Task brief
Only those lines in the data below from the line containing "The image size" through the line containing "At what coordinates", both included, should be restated word for word.

Records for this task
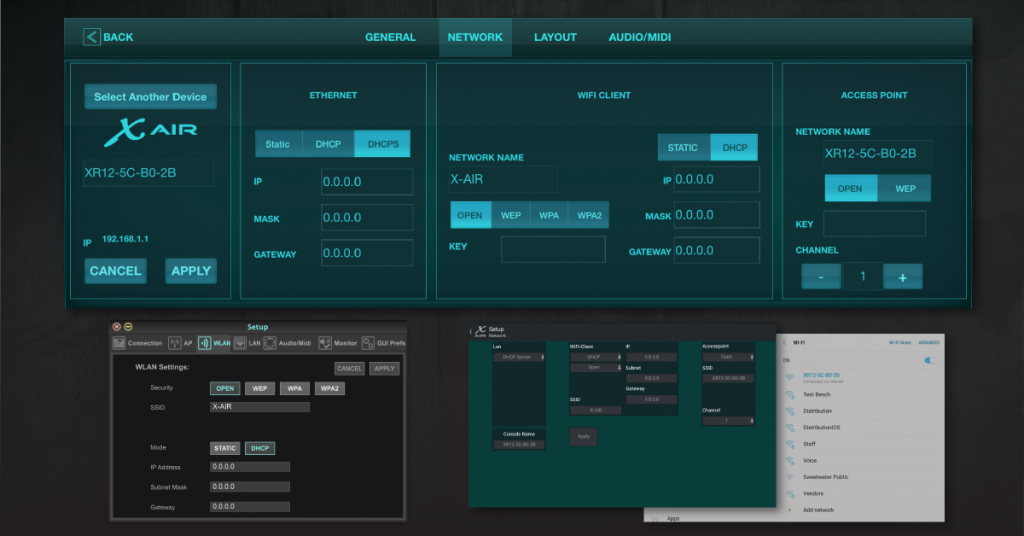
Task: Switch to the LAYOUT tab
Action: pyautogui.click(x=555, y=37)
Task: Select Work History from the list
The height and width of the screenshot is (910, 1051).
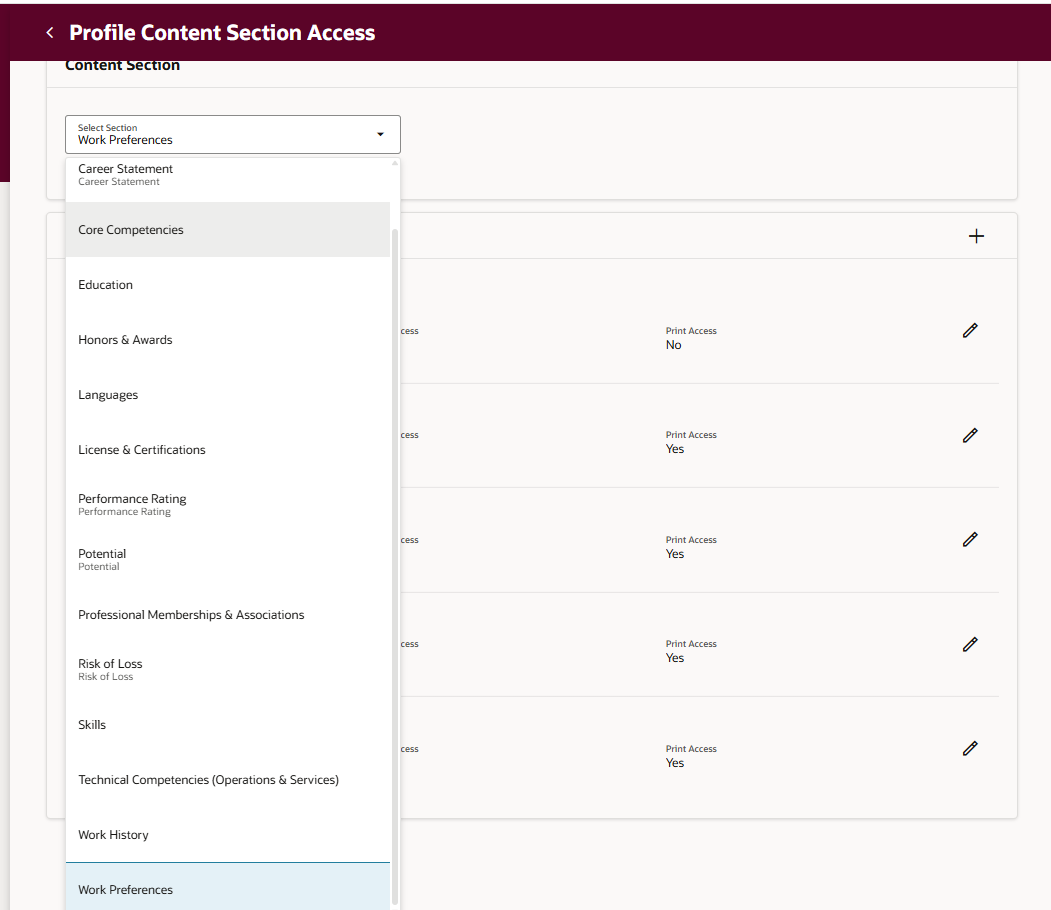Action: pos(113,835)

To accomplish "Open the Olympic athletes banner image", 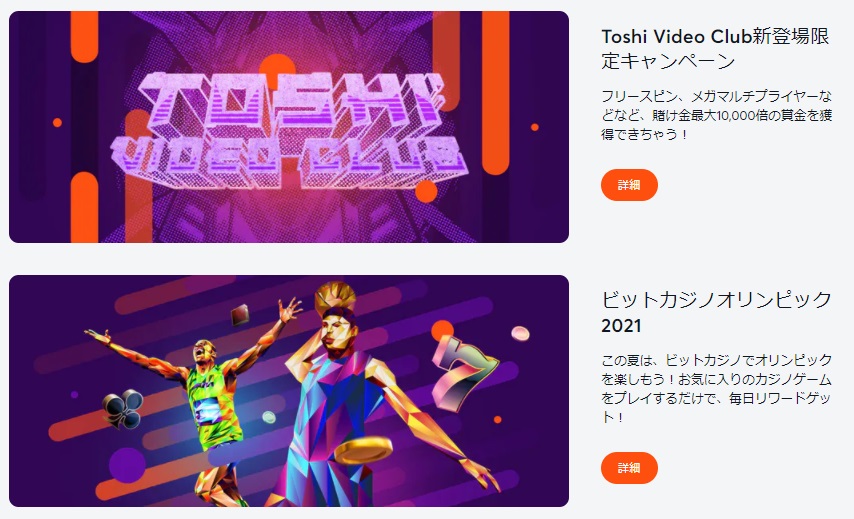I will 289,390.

--

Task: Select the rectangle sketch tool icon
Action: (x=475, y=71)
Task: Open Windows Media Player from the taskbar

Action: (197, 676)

--

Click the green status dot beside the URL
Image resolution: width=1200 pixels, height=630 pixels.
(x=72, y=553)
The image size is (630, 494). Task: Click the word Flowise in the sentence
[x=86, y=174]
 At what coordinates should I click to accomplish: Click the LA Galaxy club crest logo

Solution
The image size is (630, 494). Task: Click the word Flowise in the sentence
[x=86, y=174]
 At what coordinates should I click to accomplish: Click the LA Galaxy club crest logo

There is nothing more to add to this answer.